* _PROMPT 1_
In the birthday thread, which posters write the word "knife" or "knives" in their message? List every one of them.
* _PROMPT 2_
Reproduce the birthday thread word for word from "## Mute-on (Oct" to "rami_m (Oct 20, 2014)".

* _PROVIDED PASSAGE_
-- begin --
# Happy Birthday Chuckles



## chinacats (Oct 20, 2014)

Happy Birthday! Hope you get a new knife!


----------



## sachem allison (Oct 20, 2014)

happy birthday!


----------



## daveb (Oct 20, 2014)

HBD!


----------



## Von blewitt (Oct 20, 2014)

Happy Birthday Chef


----------



## Mute-on (Oct 20, 2014)

Happy Birthday!

You are entitled to purchase one birthday knife based purely on desire. Practicality is completely optional


----------



## rami_m (Oct 20, 2014)

I thought you can have as many knives as your age!

Happy birthday mate!


----------



## slash (Oct 20, 2014)

H appy birthday!And all the best.


----------



## marc4pt0 (Oct 20, 2014)

Enjoy the birthday, chef! Cheers!


----------



## Geo87 (Oct 20, 2014)

Happy birthday!


----------



## knyfeknerd (Oct 20, 2014)

Chuckles!!!!! HBD!
Have a suitcase of Grain Belt -on me! I'll PayPal you the $3 to reimburse you for it.
I have a special "Grumpy Jaded Cooks" edition edit of Chef the movie I am sending your way. It has a lot of the standing in line and ugly chicks that the theatrical cut is missing.


----------



## Dardeau (Oct 20, 2014)

Happy birthday!


----------



## DeepCSweede (Oct 20, 2014)

Happy birthday bud!


----------



## heldentenor (Oct 20, 2014)

Happy Birthday Chuckles!


----------



## Chuckles (Oct 20, 2014)

Thanks guys! 

Things are gonna get crazy today. I might actually take a nap. And make my first ever purchase from JKI.


----------



## mr drinky (Oct 20, 2014)

Missed the day, but I hope you enjoyed that amazing day yesterday. Happy b-day.

karring


----------



## apicius9 (Oct 20, 2014)

Happy Birthday! Monday morning out here and taking a nap already sounds tempting, birthday or not...

Stefan


----------



## Dave Martell (Oct 20, 2014)

Happy Birthday!!


----------



## Mrmnms (Oct 20, 2014)

Happy belated birthday. Sure you will choose your birthday present wisely. Hope you enjoyed the nap.


----------



## WildBoar (Oct 20, 2014)

Happy birthday!


----------



## heldentenor (Oct 20, 2014)
-- end --
* _DATASET ROWS_
-- begin --
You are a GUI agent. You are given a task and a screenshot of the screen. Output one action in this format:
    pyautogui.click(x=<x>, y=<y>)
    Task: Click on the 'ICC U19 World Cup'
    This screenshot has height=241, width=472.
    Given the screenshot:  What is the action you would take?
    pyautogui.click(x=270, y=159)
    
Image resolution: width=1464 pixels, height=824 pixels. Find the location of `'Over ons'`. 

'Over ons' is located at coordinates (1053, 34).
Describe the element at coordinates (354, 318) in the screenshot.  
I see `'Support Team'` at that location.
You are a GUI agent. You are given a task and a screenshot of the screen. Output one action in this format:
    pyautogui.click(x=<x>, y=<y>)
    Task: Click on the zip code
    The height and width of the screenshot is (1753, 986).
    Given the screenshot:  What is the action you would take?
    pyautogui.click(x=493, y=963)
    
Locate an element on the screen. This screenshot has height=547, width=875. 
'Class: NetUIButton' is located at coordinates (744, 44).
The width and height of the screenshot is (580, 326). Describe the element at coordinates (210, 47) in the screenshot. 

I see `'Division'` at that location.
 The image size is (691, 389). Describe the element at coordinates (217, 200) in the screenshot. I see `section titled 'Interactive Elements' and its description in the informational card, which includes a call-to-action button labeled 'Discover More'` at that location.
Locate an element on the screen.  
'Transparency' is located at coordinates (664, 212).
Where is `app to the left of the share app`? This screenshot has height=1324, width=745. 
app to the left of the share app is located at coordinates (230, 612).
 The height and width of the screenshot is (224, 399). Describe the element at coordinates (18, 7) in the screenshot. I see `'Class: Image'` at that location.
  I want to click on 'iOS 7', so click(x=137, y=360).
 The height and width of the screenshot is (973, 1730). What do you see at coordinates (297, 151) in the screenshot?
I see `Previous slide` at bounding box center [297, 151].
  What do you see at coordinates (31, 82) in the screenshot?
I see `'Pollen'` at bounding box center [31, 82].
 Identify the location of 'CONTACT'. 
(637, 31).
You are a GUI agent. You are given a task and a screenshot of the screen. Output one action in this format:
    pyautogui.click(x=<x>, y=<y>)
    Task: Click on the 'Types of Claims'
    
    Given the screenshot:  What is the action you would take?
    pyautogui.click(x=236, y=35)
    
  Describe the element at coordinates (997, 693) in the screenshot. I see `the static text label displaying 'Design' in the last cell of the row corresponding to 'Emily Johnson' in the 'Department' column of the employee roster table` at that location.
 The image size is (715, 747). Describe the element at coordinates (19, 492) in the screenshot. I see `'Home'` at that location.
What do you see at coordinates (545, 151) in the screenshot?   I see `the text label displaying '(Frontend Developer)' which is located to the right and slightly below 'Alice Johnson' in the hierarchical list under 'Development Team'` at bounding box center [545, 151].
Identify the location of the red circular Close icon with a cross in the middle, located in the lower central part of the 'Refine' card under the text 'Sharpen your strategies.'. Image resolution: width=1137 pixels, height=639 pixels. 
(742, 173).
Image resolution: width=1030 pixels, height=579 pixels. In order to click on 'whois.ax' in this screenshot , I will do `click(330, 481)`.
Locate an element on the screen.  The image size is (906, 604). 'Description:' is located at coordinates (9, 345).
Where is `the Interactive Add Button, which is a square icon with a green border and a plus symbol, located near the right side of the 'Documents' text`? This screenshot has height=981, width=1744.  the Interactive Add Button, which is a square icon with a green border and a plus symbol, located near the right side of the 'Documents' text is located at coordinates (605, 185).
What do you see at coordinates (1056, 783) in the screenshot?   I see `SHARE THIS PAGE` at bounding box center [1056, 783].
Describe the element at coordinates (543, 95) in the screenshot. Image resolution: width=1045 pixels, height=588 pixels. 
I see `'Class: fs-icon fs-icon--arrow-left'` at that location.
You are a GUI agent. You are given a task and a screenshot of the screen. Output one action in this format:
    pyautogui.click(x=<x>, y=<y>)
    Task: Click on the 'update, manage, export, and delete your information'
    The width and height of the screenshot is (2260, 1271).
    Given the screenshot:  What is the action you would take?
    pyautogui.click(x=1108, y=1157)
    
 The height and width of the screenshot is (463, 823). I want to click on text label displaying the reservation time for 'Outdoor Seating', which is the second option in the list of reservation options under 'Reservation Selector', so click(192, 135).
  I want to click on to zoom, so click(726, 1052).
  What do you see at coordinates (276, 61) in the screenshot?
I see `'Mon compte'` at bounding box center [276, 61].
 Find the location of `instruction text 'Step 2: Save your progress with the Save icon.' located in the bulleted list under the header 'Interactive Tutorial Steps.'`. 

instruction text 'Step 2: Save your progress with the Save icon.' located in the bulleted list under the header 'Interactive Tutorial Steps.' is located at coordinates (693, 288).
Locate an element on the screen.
-- end --
* _EXERCISE OUTPUT 1_
chinacats, Mute-on, rami_m

* _EXERCISE OUTPUT 2_
## Mute-on (Oct 20, 2014)

Happy Birthday!

You are entitled to purchase one birthday knife based purely on desire. Practicality is completely optional


----------



## rami_m (Oct 20, 2014)